Dani Peterson and Jonathan Wisco, PDBio
Introduction
Due to its long and complicated trajectory through the cranium, facial nerve VII (CN VII) (see figure 1) can be damaged in surgeries, sometimes resulting in facial muscle paralysis. Surgical removal of acoustic neuromas and parotid tumors, in addition to surgical repair of the temporomandibular joint disorder are associated with a risk of damage to CN VII. In addition, insertion of auditory implants can damage the nerve, as can improper stimulation to the nerve after the implantation has occurred. This study’s focus was the creation of a three-dimensional (3D) model based off of data from dissection of the nerve in a human cadaver in order to give physicians a greater in vivo knowledge of the pathway of CN VII thereby decreasing the risk of damaging the nerve. Hypothesis: We hypothesize that with our approach and MicroScribe technique, we will be successful in creating an accurate model of CN VII.
Methodology
Dissection of Facial Nerve VII:
Two cadaveric heads embalmed in paraformaldehyde were acquired from the University of Utah’s Body Donor Program. Following bisection of one head, we dissected the lateral side of the right half of the head to the level of the parotid gland and identified the parotid plexus of CN VII. We identified and followed each of CN VII’s five branches. In addition, we followed the nerve through the internal auditory meatus on its pathway through the temporal bone. After bisection of the second head, we followed the nerve as it exits the brainstem and identified the greater petrosal nerve and chorda tympani.
Modeling Technique:
We tracked the nerve trajectory using a MicroScribe 3D Digitizer (see figure 2). The MicroScribe technique is used to create 3D computer models of any physical object. The user sets reference points and then uses the stylus to trace data points of the object’s contours at every 2-5 millimeters (see figure 3).

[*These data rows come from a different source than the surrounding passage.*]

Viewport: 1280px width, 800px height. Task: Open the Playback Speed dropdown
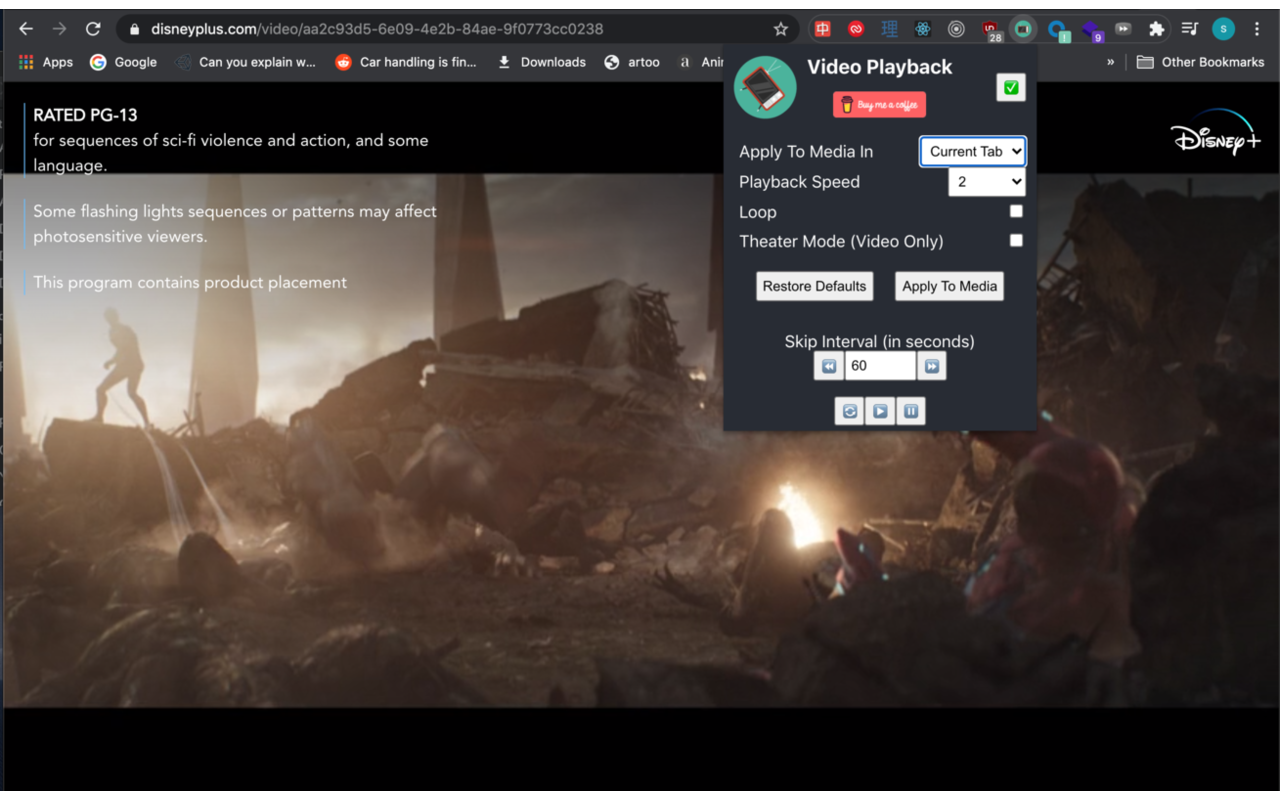[x=987, y=181]
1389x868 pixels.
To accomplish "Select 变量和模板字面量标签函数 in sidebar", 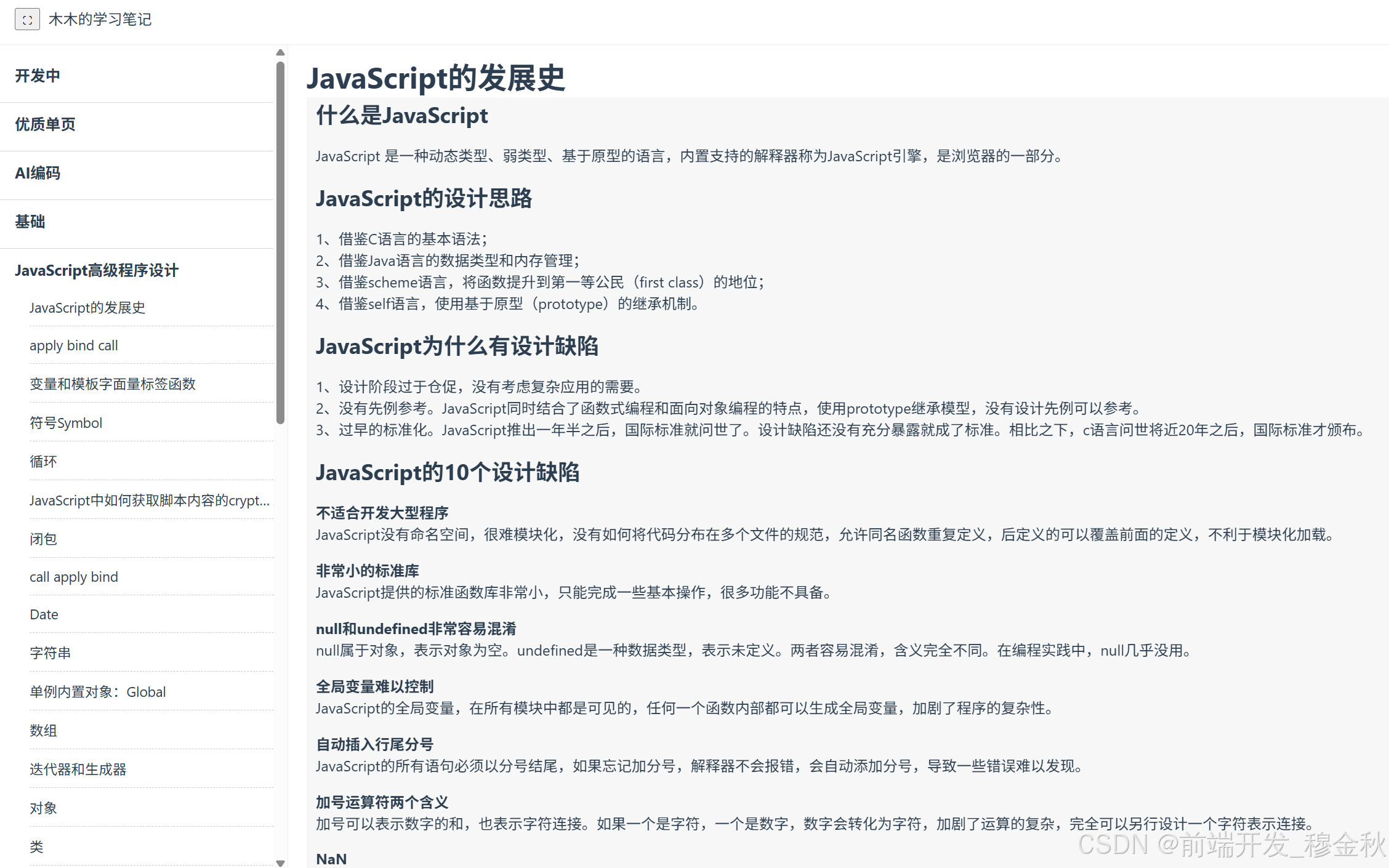I will [x=113, y=384].
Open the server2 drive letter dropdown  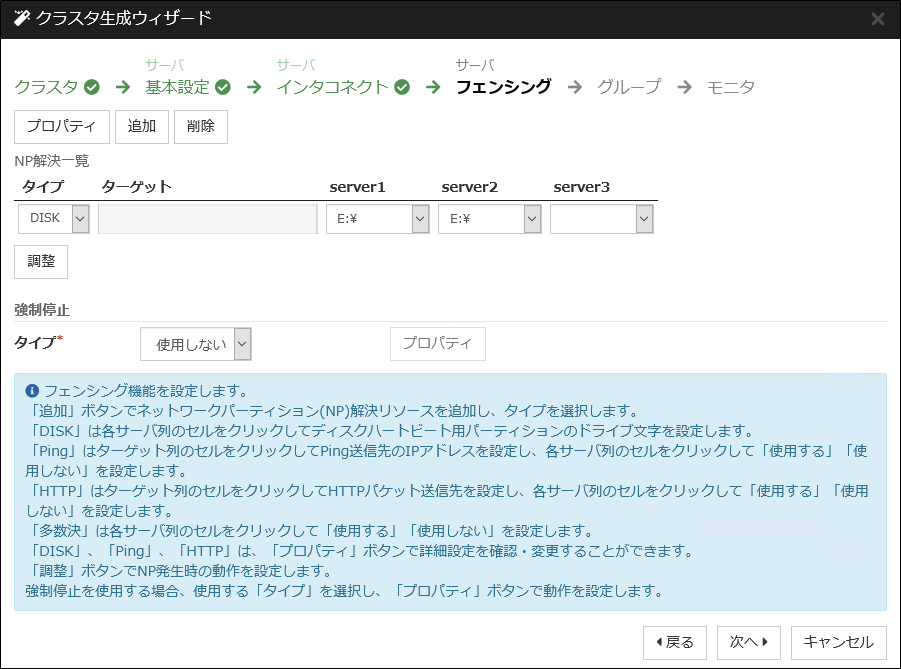(489, 218)
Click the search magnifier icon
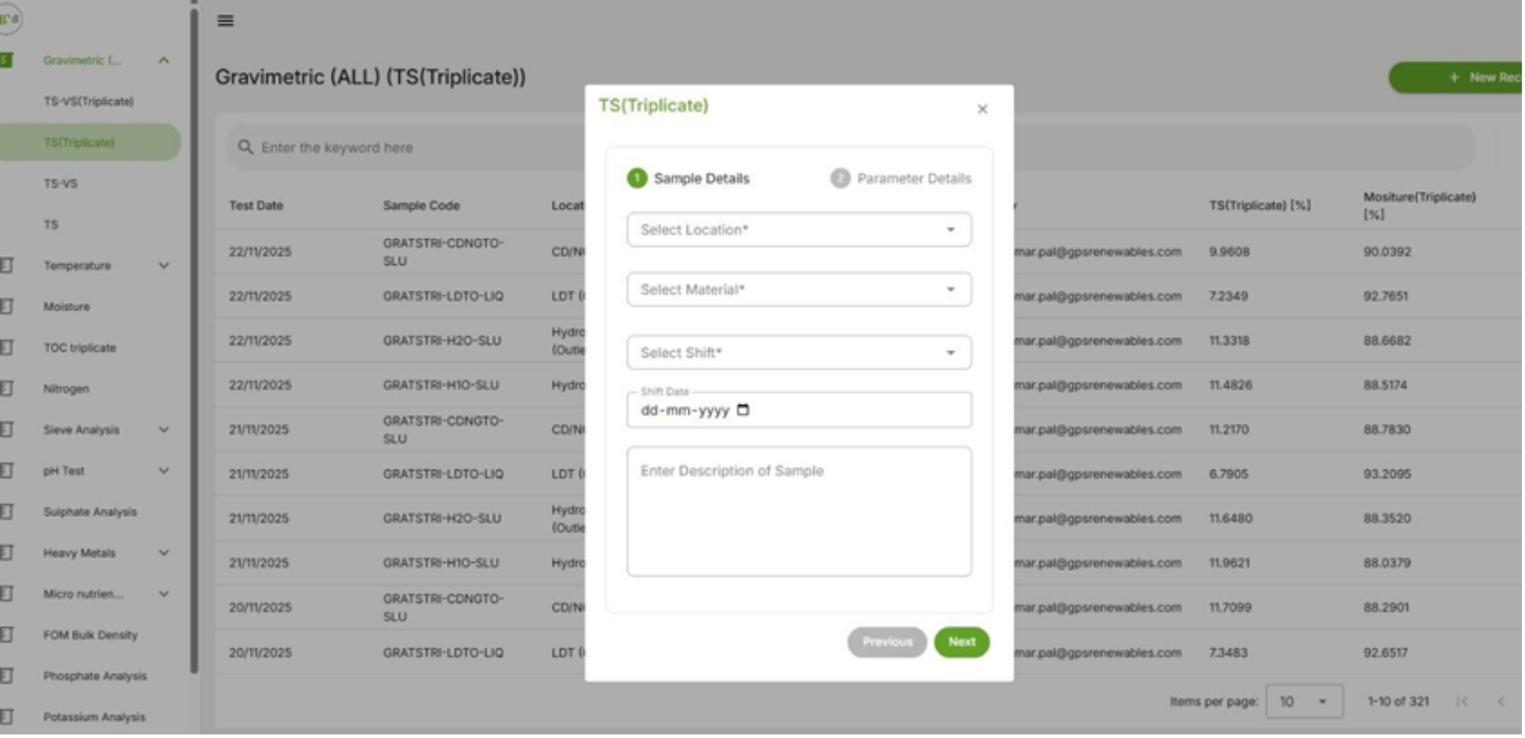The image size is (1525, 738). (x=245, y=148)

This data was imported into the Autodesk Maya 3D digitization program, and the MicroScribe plotted points were translated into cylinder-shaped nerve representations (see figure 4).
Results
We demonstrated the ability to create a data-driven model of CN VII using the MicroScribe technique to plot the nerve’s trajectory and the Maya program to create its cylindrical representation. The resulting models detail the branching of CN VII into different planes of the face (figure 5) and the nerve as it exits the brainstem. In addition, we were successful in superimposing the nerve models onto representations of the cadaveric specimen constructed using MicroScribe (see figure 6) as well as the actual specimen (see figures 7, 8, and 9).
Discussion & Conclusion
This model provides a visualization of CN VII in space and demonstrates the presence of branches traveling in different facial planes. This finding leads us to suggest that facial muscles may be arranged in compartments. Thus, as the nerve branches exit the parotid gland, they may be destined for a specific compartment, explaining the planar variability. Following the reconstruction of the complete CN VII, this project will continue with comparisons of our in vivo nerve model with atlas recreations as seen in figure 1. Specific applications of this model to prevent potential injuries during removal of acoustic neuromas and parotid tumors, temporomandibular joint repairs, and auditory implant insertions exist as clinical goals.